Napalm can burn at 800 to 1,200 degrees Celsius, and a third of people who take a direct hit of burning napalm die within half an hour. At least third degree burns covered more than 30 per cent of the surface of Phuc’s body. Nick Ut, the photojournalist who took the famous picture that morning, June 8, 1972, rushed the little girl to a hospital in Cu Chi; she was soon sent to another hospital in Saigon. There the doctors decided her burns were too extensive; she was moved to an outbuilding where she was left to die.

“Even after I became Christian,” Phuc says, “the idea, the question in my mind followed me for many years: Why [did] they put me in the morgue? I [had] not died yet.”

She says she discovered the answer unexpectedly while at a conference in Spain. She struck up a conversation with a scientist who said the three days she lay in the morgue saved her life. By not removing her bandages to treat her at the second hospital, the doctors starved the napalm of oxygen, she says. If they had removed the bandages from her fresh wounds, the napalm could have continued to burn.
“You see, three days in the morgue saved my life,” she says. “I say praise the Lord. It’s a miracle. You never know.”

Kim Phuc has spent much of her life telling her story. Today she does so voluntarily, but when she was a young woman in Vietnam, the Communist government made use of her celebrity by requiring her to do interviews with foreign journalists. The seemingly endless interviews interfered with her studies and she was pulled from her university in Ho Chi Minh City. It ended her dream of becoming a doctor.

In that dark time in her life, she read a copy of the New Testament that she found in a library, and became involved with a church. She eventually converted from her family’s faith, Caodaism, to Christianity.

She went on to study in Cuba, where she met her husband. And on their way back from a honeymoon in Moscow, they slipped away from the other passengers when their plane stopped to refuel in Newfoundland. They claimed asylum in Canada. Today they live in Ajax, Ont.

“You know the Lord has a plan for everyone,” she says. “He had a plan for that little girl. He helped me not only survive but He gave me opportunity, open mind to learn what happened to me, and then accept it and move on with a thankful heart. … For a while I got a lot of pain. Hate is full in my heart. But because of that I have the choice to choose. And I decided to choose the right choice; God helped me and that made me who I am now. Yes, I was a victim of war. I was a victim of different kinds of people everywhere. But in Jesus He gave me victory. And that is so beautiful and that, of course, no doubt about that, is my choice.”

Kim Phuc still lives with the pain of her injuries. Scars adorn her left arm and back.
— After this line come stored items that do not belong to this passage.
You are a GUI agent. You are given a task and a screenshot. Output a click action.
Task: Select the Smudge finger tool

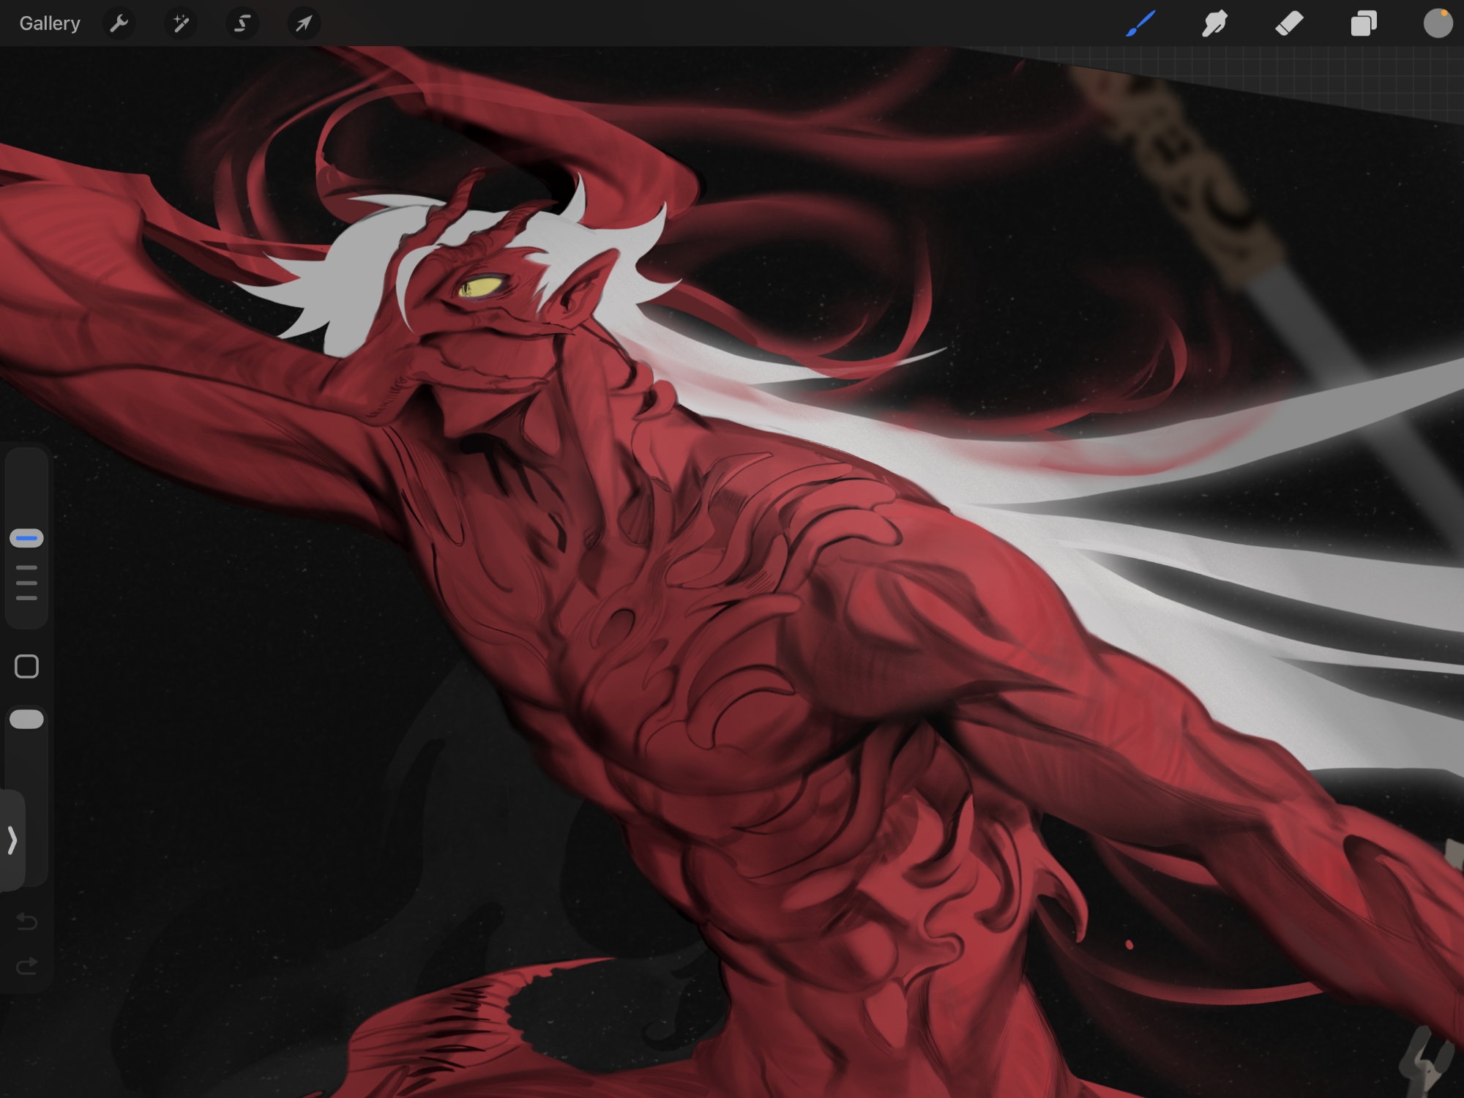[x=1214, y=23]
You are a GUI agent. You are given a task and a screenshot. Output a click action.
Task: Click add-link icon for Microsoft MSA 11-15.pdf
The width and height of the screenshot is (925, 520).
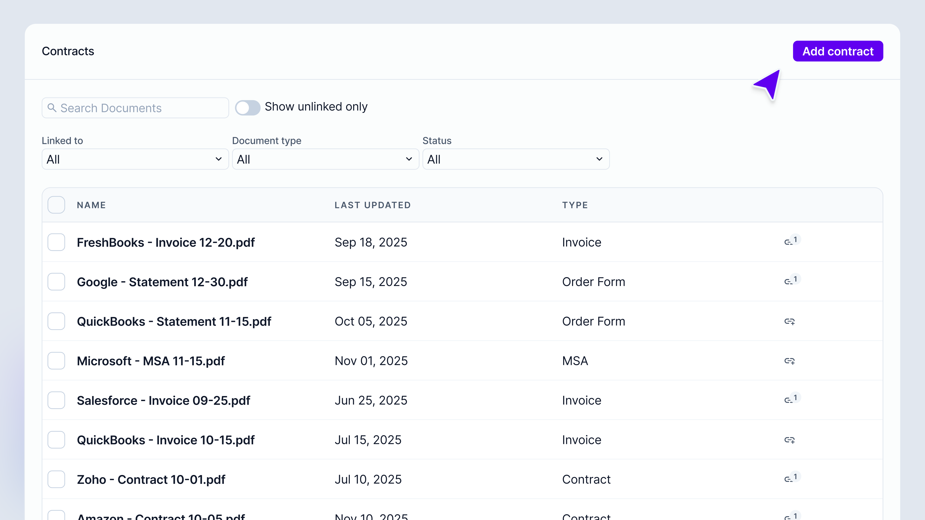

But, she says, after struggling with anger, hatred and bitterness for many years, she learned to “use the past to learn the lesson but move on forward to the future.” Today, she says, her body still gives her pain but “my heart is healed.”

“I look at it now not as the obstacle in my life, but that I consider those scars, those pains, it reminds me who I am and who is God. Reminds me God is always with me. I am nothing. And through Him I can do something through the rest of my life. And just simply one word: be a blessing.”

She says she hopes and prays that the people who hear her story will remember her and something that seems impossible in their own lives can be possible with God.

“God works in my life and God can work in their life, increase their faith, encourage them,” she says. “Kim can do it; I can do it, too.”

“I wish the rest of my life I don’t want to hear any more war, any more child suffer because I suffered enough. It’s not easy to deal with. … That’s why I say we need to work harder. Of course I know we can’t change the whole world, but I really appreciate every individual. … It’s not necessary who you are, which country you come from, which colour you wear, everybody needs to learn how to live with love and hope and forgiveness. If everyone can live like that, we don’t need war. That’s true. I focus on [the] individual.

And so the challenge is for everyone that if that little girl can do it, so everyone can do it, too. So that [is the] message I want to continue to press around the world. It’s your job. Everyone has a job to do.”